What the task asks:
Print the data that follows exactly as it stands, from its first line through the line containing "Open the time interval dropdown arrow", and stop there.
• • • •
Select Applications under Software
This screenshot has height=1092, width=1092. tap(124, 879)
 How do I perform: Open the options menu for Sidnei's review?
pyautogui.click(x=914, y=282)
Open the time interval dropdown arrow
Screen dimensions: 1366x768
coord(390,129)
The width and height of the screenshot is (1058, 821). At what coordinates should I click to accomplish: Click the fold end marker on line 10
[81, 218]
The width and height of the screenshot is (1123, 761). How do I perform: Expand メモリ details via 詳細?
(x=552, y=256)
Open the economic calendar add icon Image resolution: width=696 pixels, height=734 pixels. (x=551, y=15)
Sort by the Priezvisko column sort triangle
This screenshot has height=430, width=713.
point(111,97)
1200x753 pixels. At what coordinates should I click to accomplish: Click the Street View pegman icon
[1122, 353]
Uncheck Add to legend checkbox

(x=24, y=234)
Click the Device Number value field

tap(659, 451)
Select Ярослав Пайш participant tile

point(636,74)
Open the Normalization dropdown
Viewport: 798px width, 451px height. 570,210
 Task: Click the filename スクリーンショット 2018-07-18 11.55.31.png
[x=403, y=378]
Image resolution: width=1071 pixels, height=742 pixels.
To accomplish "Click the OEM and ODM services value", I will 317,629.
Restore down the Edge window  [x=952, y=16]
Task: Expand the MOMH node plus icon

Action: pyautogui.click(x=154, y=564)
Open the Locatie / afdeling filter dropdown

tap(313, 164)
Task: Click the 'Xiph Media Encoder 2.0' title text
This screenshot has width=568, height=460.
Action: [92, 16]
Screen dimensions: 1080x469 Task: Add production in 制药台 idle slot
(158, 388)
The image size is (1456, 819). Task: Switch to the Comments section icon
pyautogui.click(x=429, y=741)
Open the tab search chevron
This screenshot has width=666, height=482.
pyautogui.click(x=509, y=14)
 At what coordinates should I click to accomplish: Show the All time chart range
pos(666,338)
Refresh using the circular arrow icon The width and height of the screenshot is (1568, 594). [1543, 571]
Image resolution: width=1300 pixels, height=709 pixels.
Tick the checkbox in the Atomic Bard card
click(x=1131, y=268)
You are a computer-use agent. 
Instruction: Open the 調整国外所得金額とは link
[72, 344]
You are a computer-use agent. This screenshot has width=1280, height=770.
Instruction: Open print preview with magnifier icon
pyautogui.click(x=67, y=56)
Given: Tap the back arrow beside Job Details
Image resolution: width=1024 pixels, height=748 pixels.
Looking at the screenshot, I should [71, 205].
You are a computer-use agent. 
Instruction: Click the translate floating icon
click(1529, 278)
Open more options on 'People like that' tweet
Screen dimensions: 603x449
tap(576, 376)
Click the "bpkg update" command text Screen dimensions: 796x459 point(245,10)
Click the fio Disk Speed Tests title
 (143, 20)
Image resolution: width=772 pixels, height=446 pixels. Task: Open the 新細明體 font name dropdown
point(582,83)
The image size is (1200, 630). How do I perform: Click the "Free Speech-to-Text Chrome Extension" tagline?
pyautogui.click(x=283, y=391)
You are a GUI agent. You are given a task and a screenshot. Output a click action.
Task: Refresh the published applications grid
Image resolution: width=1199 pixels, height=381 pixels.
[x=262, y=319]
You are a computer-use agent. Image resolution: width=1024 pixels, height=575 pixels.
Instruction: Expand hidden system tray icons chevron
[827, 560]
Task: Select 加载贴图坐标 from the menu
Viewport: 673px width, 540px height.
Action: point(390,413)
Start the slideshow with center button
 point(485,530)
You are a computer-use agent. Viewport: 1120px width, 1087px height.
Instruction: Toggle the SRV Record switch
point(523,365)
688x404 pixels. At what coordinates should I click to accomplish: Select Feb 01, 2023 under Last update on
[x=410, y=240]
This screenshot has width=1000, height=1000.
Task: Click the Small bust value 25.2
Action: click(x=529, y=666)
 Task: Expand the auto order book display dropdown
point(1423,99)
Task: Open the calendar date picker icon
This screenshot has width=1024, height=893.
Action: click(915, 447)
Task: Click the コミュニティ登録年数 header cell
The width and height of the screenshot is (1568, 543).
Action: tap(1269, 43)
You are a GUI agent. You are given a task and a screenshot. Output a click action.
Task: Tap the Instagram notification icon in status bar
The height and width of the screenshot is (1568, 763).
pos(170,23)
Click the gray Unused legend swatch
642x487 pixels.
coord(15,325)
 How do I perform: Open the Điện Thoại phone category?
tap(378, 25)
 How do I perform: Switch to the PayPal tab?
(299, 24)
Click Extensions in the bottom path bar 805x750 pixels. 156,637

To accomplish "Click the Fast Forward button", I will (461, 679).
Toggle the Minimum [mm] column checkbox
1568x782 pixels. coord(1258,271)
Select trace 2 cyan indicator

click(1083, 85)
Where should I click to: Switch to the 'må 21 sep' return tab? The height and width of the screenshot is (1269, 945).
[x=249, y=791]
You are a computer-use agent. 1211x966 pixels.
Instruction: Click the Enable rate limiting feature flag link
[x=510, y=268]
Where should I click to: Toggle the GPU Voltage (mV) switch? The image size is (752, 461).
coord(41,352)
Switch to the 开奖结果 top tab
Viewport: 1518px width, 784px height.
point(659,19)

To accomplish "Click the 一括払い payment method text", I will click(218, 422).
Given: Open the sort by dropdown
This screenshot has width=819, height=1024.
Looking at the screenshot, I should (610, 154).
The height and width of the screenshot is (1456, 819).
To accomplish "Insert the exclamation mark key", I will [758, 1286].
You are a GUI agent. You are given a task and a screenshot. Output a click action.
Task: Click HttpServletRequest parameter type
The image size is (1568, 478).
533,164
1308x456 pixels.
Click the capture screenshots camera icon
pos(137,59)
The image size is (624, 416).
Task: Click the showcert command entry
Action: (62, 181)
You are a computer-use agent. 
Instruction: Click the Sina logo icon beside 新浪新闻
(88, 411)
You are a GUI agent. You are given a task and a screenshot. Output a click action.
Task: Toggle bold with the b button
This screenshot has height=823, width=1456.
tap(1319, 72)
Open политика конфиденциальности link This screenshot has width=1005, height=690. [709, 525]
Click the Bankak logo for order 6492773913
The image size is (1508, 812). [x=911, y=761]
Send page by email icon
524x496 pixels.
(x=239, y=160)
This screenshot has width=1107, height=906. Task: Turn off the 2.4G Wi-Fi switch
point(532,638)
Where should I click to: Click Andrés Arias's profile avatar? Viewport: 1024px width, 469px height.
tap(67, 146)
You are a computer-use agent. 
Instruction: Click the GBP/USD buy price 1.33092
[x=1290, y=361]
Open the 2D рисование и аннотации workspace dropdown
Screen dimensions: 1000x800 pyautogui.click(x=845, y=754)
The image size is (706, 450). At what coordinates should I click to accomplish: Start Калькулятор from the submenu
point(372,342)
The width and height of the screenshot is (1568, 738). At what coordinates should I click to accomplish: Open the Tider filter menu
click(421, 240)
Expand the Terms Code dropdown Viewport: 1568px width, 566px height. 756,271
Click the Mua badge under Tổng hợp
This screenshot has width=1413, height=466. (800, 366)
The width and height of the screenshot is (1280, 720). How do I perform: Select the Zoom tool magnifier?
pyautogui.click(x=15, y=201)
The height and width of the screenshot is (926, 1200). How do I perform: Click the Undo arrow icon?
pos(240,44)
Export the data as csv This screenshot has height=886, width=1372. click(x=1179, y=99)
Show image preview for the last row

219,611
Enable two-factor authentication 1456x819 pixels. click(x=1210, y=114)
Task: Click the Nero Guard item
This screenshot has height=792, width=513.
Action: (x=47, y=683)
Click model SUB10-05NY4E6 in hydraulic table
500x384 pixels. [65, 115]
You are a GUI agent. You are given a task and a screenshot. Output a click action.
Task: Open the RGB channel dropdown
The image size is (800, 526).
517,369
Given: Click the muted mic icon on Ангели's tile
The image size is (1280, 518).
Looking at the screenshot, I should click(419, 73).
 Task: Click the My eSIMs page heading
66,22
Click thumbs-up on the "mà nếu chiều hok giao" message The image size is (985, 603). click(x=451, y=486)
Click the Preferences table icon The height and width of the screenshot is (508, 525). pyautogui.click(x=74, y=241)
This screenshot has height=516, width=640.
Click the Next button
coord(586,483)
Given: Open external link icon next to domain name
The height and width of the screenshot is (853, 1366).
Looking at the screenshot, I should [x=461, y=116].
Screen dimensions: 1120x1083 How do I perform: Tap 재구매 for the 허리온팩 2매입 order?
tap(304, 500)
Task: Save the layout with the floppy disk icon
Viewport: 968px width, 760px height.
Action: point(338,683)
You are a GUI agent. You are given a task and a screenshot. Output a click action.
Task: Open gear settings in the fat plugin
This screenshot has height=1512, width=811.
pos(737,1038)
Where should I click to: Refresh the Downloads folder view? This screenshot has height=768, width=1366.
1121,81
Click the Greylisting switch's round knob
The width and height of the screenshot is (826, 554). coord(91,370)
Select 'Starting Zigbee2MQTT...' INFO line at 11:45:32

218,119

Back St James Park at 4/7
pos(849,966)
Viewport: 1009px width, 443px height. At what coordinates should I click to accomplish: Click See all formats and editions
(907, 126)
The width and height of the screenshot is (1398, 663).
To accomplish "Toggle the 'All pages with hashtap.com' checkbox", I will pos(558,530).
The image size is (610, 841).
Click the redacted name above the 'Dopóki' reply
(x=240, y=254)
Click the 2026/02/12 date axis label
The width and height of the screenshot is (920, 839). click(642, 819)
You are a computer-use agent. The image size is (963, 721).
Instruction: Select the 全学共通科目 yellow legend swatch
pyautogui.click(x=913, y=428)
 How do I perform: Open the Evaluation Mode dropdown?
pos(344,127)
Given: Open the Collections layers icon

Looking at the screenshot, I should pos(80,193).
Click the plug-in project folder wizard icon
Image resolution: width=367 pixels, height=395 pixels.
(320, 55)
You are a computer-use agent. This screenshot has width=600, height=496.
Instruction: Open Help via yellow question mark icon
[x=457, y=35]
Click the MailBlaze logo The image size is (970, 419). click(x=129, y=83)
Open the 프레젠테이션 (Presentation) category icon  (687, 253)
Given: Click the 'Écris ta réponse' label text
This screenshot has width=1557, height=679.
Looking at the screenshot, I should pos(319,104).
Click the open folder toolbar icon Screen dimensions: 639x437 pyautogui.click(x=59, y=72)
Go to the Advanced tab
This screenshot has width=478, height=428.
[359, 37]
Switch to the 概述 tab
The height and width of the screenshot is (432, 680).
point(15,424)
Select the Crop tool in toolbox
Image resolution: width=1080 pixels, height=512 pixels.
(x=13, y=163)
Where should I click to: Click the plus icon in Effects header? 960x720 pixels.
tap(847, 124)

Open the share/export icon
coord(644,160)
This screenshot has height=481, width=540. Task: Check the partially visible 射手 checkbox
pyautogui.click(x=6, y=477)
• • • •
Written response:
Select Applications under Software
This screenshot has height=1092, width=1092. tap(124, 879)
 How do I perform: Open the options menu for Sidnei's review?
pyautogui.click(x=914, y=282)
Open the time interval dropdown arrow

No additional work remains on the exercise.